If the restaurant industry is serious about finding and keeping employees, it’s time for management to make some changes. They need to pay their employees sufficiently and provide better working conditions.
As of January 2022, there were still over 1.5 million job openings in food service nationwide, more than any other industry, according to a 2022 news release by the U.S. Bureau of Labor Statistics (BLS).
This is a drastic increase from previous years. In December 2017, the BLS news release showed this number to be 653,000.
A major problem is that these employees aren’t paid well enough. Some restaurants around the USF campus such as Denny’s and Buddy Brew offer starting pay at $10 per hour, according to Indeed.com. These minimum wage jobs don’t pay enough to cover the costs of college.
Someone making $10 per hour would have to work a 40 hour week to make only $400. With inflation, this is an unreasonable wage.
While many food service workers do make tips, they’re almost never guaranteed and employees deserve stability.
A Florida resident attending USF pays over $211 per credit hour as stated in the USF Undergraduate Tuition Rates for the fall 2021 to summer 2022 semesters. This number jumps to about $575 for non-resident students.
This doesn’t even include the cost of housing, transportation, food or other necessary expenses, which is estimated to be about $8,000 per semester, according to the USF Office of Financial Aid.
Poor management is another major contributor to this shortage. This is frequently seen with scheduling.

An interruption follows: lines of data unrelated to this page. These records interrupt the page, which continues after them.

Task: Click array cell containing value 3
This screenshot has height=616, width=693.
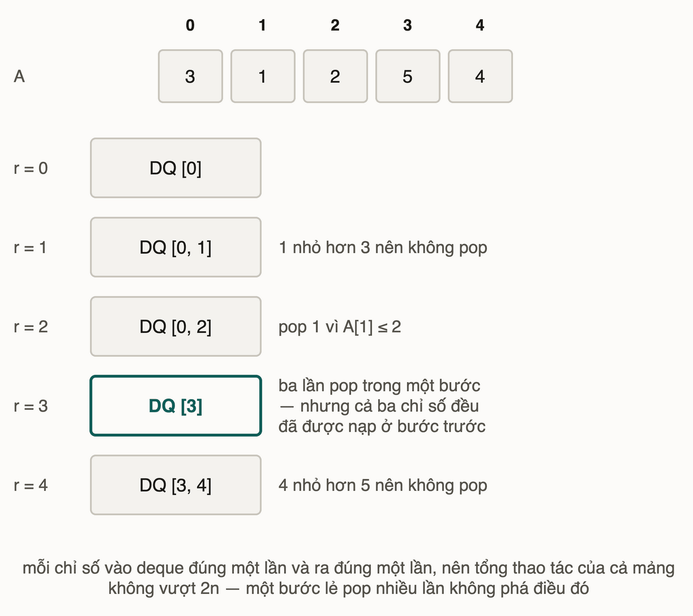Action: pyautogui.click(x=190, y=76)
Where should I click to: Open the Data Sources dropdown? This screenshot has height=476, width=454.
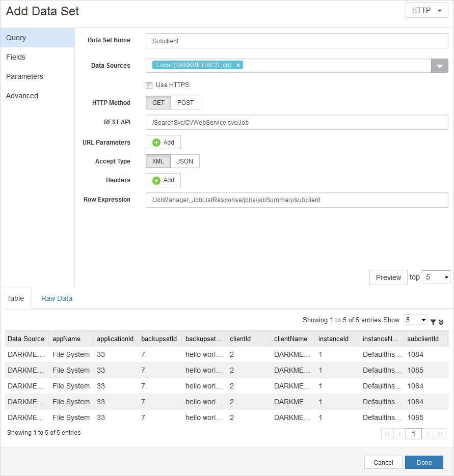pos(439,65)
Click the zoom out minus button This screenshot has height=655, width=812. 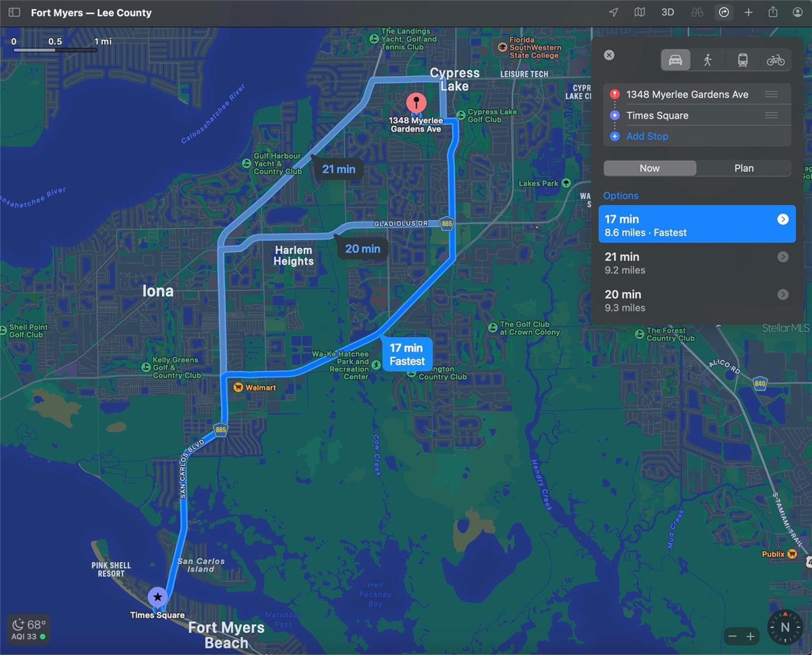click(732, 636)
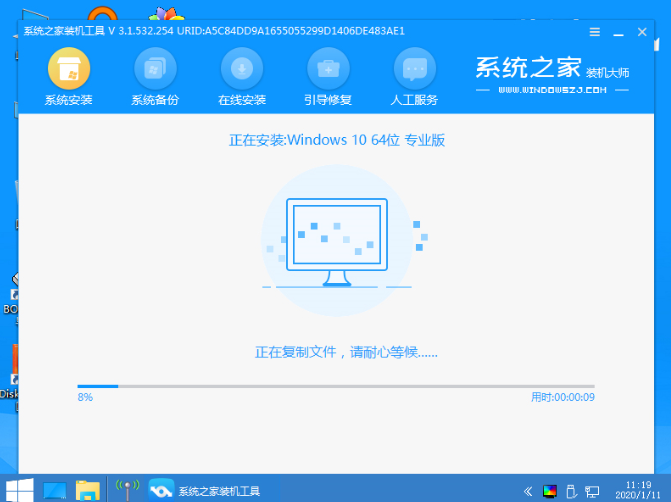Open the 引导修复 boot repair icon
The height and width of the screenshot is (502, 671).
click(x=328, y=77)
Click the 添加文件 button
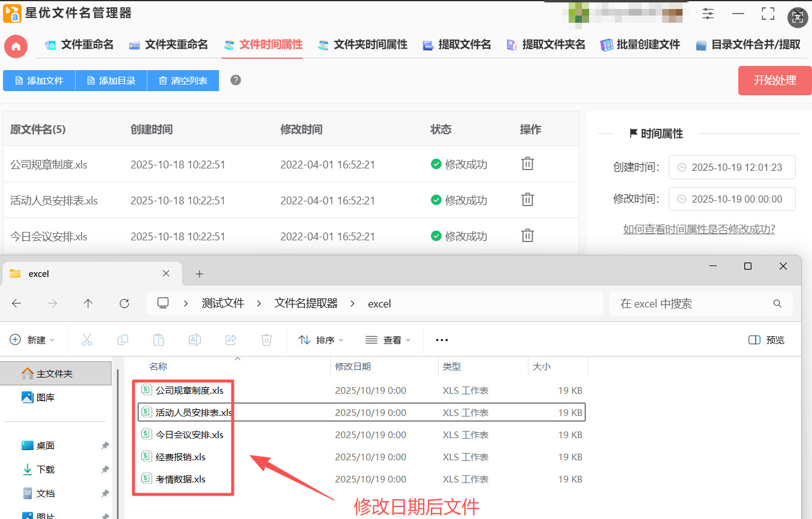The height and width of the screenshot is (519, 812). (39, 81)
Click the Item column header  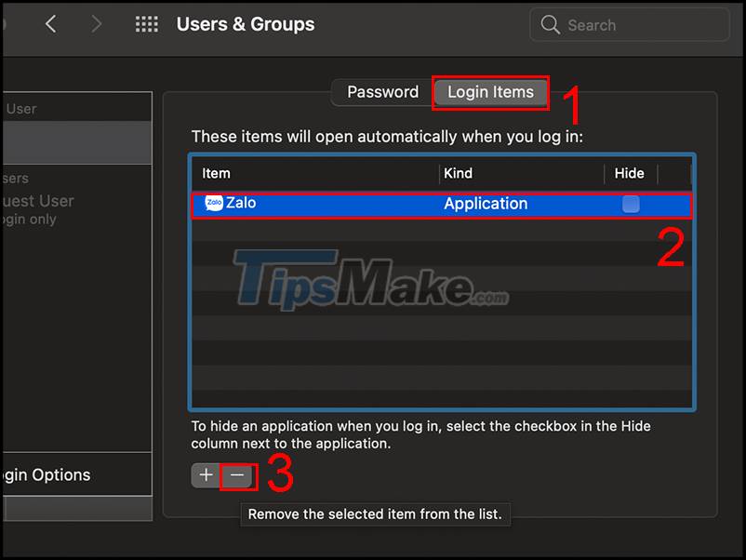[x=214, y=173]
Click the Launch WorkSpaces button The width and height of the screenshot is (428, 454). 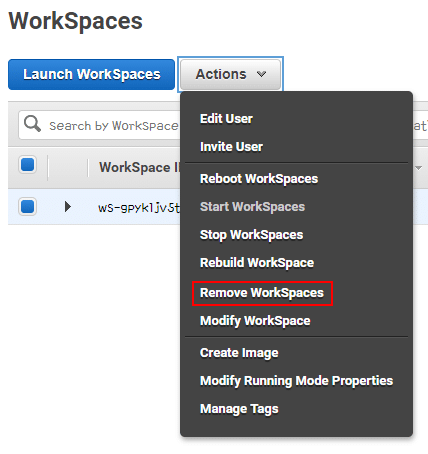[91, 74]
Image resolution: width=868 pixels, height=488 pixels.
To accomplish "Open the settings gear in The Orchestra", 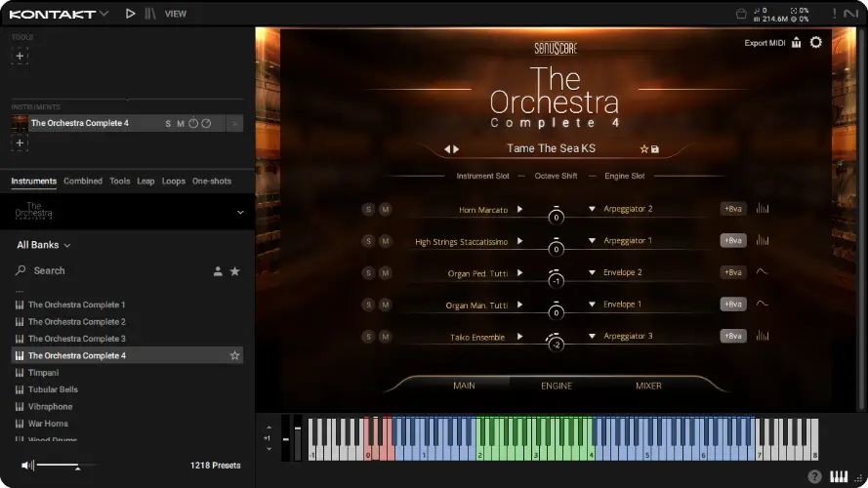I will (816, 42).
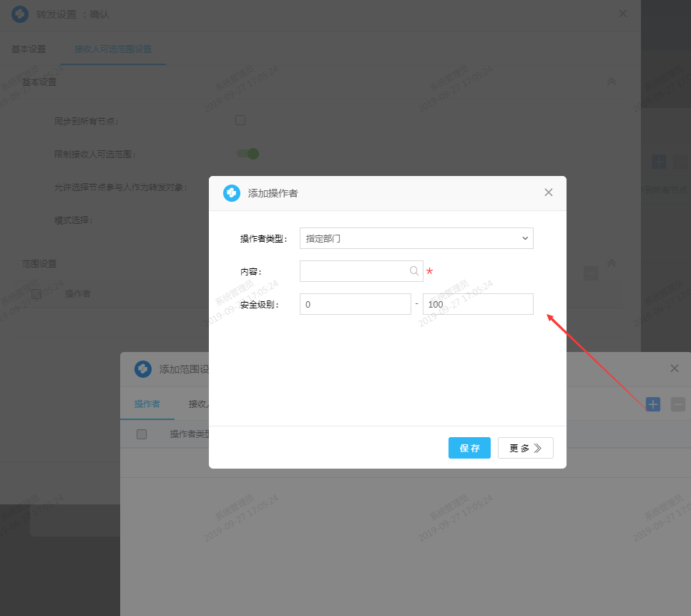The image size is (691, 616).
Task: Close the 添加操作者 dialog
Action: (549, 192)
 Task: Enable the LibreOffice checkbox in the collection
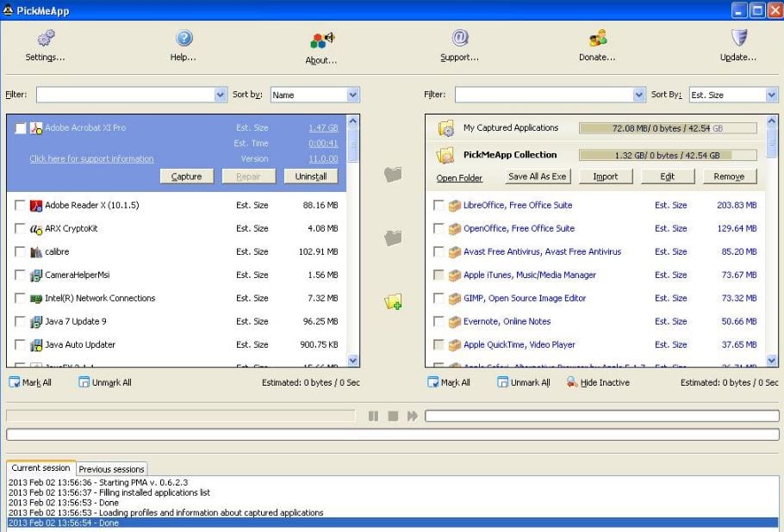(x=439, y=206)
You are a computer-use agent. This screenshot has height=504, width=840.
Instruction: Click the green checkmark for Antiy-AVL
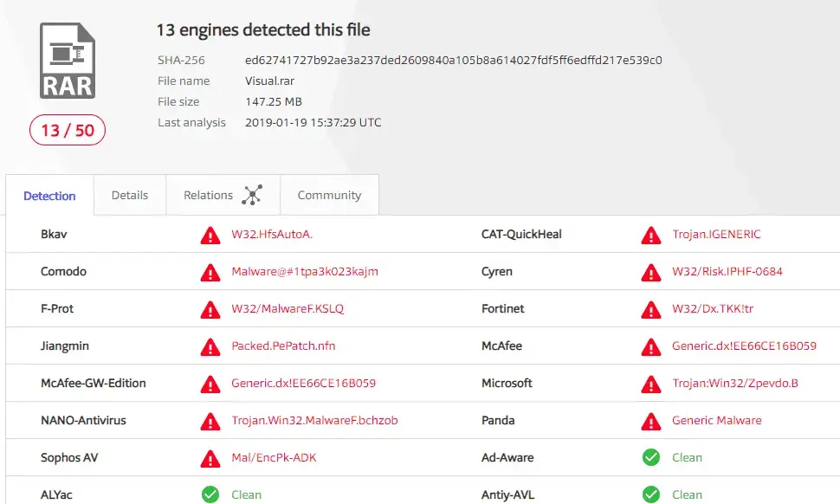click(650, 494)
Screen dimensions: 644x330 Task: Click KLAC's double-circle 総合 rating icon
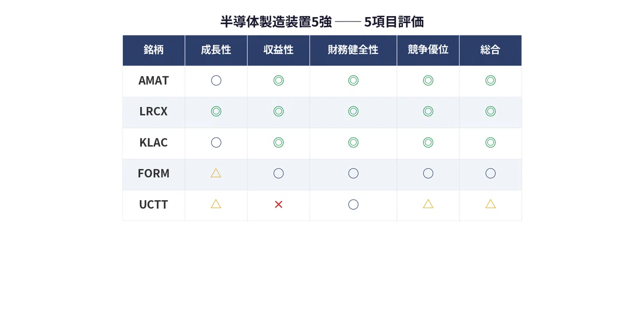coord(491,143)
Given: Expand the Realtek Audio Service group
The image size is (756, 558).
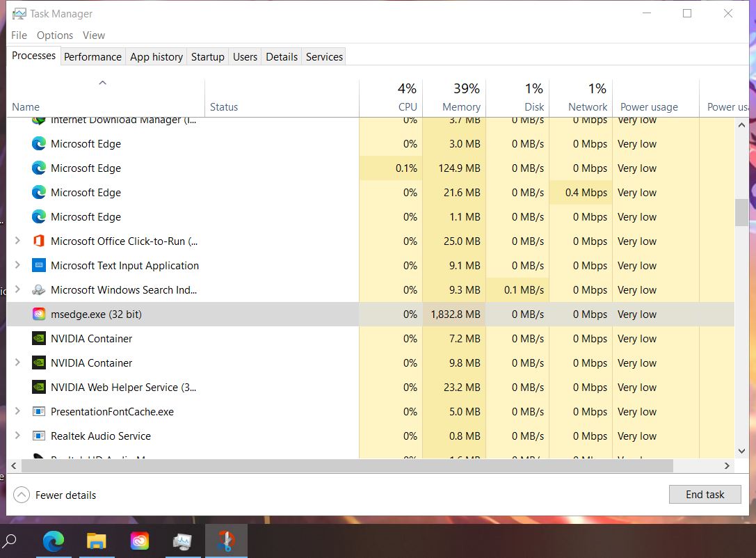Looking at the screenshot, I should tap(17, 436).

Employees, especially those in the restaurant industry, are often made to work long hours and are frequently scheduled outside of their availability.
USF junior Olivia Braun said she had several issues with scheduling during her two years in the restaurant industry.
“I would get my schedule the night before my shift. It was always very late and sometimes I would even have to contact my boss to ask what time I needed to come in,” Braun said in an April 23 interview with The Oracle.
USF junior Jonathon Chavez worked in a local restaurant for 18 months before tiring of it and deciding the industry wasn’t for him.
Chavez left due to issues with management and better opportunities elsewhere, as he stated in an April 23 interview with The Oracle.
Workers are avoiding food services because they are tired of putting up with so much stress for so little pay. If employers want to find and keep employees, this needs to change.